Peinlich, Tages-Anzeiger?
Einer ausführlichen Textanalyse bedarf es nicht, um in einem heutigen Beitrag des Schweizer Tages-Anzeiger die verkürzte Wiedergabe eines Beitrags zu vermuten, der gestern in meinem Technik-Blog TecZilla erschien. Zwar fielen in der Überschrift zwei ganze Wörter weg (Abbildung), wanderten in den Untertitel. Schon der erste Satz aber ist völlig identisch.
Es folgen identische („wegen erwartungsgemäß respektloser Witze“) bis sehr nahe Formulierungen (der Tages-Anzeiger lässt Microsoft die „Notbremse“ statt die „Reißleine“ ziehen). Zum runden Abschluss noch ein vollständig identischer Satz, der nach allen Gesetzen der Wahrscheinlichkeit erst recht nicht eigenen Eingebungen dieser Schweizer „Journalisten“ zu verdanken sein kann: „Die sind sogar unterhaltsam und enden höchstens mal mit ‚Leck deinen eigenen‘ – gefolgt von einem Pfeifton.“
Das alles ist zu Unrecht gekennzeichnet mit „© Tamedia AG 2009 Alle Rechte vorbehalten“. Als echte Eigenleistung steuert die Zeitung noch Erklärungen bei, die sie ihrer Leserschaft schuldig zu sein meint. Sie vertraut offenbar nicht auf deren hinreichende Englischkenntnisse und gibt noch eine kurze Inhaltsangabe zum ersten Werbeclip Microsofts, der gleich daneben zu besichtigen ist.

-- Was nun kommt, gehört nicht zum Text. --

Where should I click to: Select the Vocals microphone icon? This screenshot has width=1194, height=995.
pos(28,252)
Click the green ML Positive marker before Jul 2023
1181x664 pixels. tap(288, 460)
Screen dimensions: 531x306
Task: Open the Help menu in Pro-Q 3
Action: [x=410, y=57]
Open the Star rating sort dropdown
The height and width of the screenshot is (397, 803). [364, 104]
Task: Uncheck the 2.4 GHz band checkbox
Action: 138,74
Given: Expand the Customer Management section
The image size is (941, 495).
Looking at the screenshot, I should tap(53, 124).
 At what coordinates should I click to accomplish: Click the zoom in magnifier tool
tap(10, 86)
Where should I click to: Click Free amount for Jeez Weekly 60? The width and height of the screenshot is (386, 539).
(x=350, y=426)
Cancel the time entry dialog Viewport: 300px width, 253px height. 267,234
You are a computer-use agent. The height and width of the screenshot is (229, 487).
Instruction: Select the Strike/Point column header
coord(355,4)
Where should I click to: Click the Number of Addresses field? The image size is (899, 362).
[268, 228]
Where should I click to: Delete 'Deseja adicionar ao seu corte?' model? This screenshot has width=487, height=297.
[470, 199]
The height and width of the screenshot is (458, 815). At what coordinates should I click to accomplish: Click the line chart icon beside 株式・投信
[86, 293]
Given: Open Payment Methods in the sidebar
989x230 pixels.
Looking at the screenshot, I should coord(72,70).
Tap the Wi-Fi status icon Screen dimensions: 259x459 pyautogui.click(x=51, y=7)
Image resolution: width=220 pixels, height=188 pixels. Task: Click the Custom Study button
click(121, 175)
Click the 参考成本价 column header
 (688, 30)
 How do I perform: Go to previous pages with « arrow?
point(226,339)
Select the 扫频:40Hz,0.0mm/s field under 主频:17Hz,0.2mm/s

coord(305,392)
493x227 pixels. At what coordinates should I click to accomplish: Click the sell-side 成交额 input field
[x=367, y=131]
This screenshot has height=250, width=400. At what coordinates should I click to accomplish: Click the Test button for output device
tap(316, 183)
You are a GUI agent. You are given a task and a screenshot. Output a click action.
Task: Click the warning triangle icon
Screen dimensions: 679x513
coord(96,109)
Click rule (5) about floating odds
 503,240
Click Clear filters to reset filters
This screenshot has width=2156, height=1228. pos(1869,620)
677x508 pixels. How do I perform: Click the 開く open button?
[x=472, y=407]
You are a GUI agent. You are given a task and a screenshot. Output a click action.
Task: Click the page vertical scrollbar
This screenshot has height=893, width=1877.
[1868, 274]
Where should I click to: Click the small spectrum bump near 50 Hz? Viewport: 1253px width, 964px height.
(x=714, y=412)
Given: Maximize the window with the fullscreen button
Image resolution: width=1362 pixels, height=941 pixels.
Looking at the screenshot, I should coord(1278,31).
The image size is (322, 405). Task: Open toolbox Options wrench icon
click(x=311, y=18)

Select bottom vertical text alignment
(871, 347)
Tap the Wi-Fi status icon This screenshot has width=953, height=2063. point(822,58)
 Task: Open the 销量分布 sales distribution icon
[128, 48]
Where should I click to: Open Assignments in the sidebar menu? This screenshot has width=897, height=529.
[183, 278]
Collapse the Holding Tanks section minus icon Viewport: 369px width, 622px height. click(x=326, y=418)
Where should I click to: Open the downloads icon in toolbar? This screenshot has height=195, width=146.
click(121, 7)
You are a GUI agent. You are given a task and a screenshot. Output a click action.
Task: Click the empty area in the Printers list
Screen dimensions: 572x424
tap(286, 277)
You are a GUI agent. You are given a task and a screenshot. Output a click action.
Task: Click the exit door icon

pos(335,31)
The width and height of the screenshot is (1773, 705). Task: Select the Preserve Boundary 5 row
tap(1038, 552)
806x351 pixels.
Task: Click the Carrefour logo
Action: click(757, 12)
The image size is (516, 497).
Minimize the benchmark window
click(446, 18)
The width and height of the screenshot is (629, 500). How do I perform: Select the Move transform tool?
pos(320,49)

Google News zeigen und erkennen verblüffende Übereinstimmungen
Die Übernahmen durch den Tages-Anzeiger aber sind nicht etwa als Zitate gekennzeichnet, sondern erscheinen als eigene Leistung. Wenigstens eine freundliche Verlinkung zurück zur offensichtlich benutzten Quelle? Fehlanzeige, der anonyme (Um-)Schreiber lässt es einfach als sein „Werk“ erscheinen. Auch die US-Quellen der Nachricht sind, wie bei uns selbstverständlich, bei dieser Schweizer Qualitätszeitung nicht verlinkt.
Dazu passt, dass der Tages-Anzeiger die bei Microsoft über YouTube veröffentlichten Videoclips in einem eigenen Player einbindet. So können die Leser nicht etwa direkt zu YouTube und weiteren Clips gelangen, der Weg ins offene Web bleibt auch auf diesem Weg versperrt. Diese Methode verabscheut die Offenheit, für die das Internet konzipiert wurde. Sie möchte Leser auch mit den Mitteln (sagen wir mal schweizerisch charmant, der Imitation) einfangen, aber den Lesern niemals die Freiheit lassen, ihre eigenen Wege zu gehen.
„Systematisch den Rechtsbruch verfolgen, der täglich im Internet stattfindet“
Eine Lappalie und keiner besonderen Erwähnung wert, auch wenn das vielerorts alltägliche Praxis ist? Richtig ärgerlich wird es in meinen Augen erst durch die vorlauten Äußerungen von Verlagschefs, die wider besseres Wissen andere Online-Publikationen und insbesondere Blogger explizit unter den Generalverdacht des „Diebstahls“ stellen.
Wie etwa von Springer-Konzernchef Mathias Döpfner, der gebetsmühlenartig vom Gesetzgeber maßgeschneiderte Leistungsschutzrechte für seine Publikationen abfordert, weil angeblich deren „Inhalte geklaut werden“. Die brauche er dringend, um „systematisch den massiven Rechtsbruch zu verfolgen, der täglich im Internet stattfindet“. Oder Medienmogul Rupert Murdoch, der die britische BBC wegen Copyright verklagen will, denn die Rundfunkanstalt habe „das meiste von ihrem Zeug aus meinen Zeitungen gestohlen“. Hubert Burda schließlich fühlt sich schon schleichend enteignet durch Suchmaschinen, wenn sie nur Überschriften verlinken und vielleicht einzelne Zeilen zitieren.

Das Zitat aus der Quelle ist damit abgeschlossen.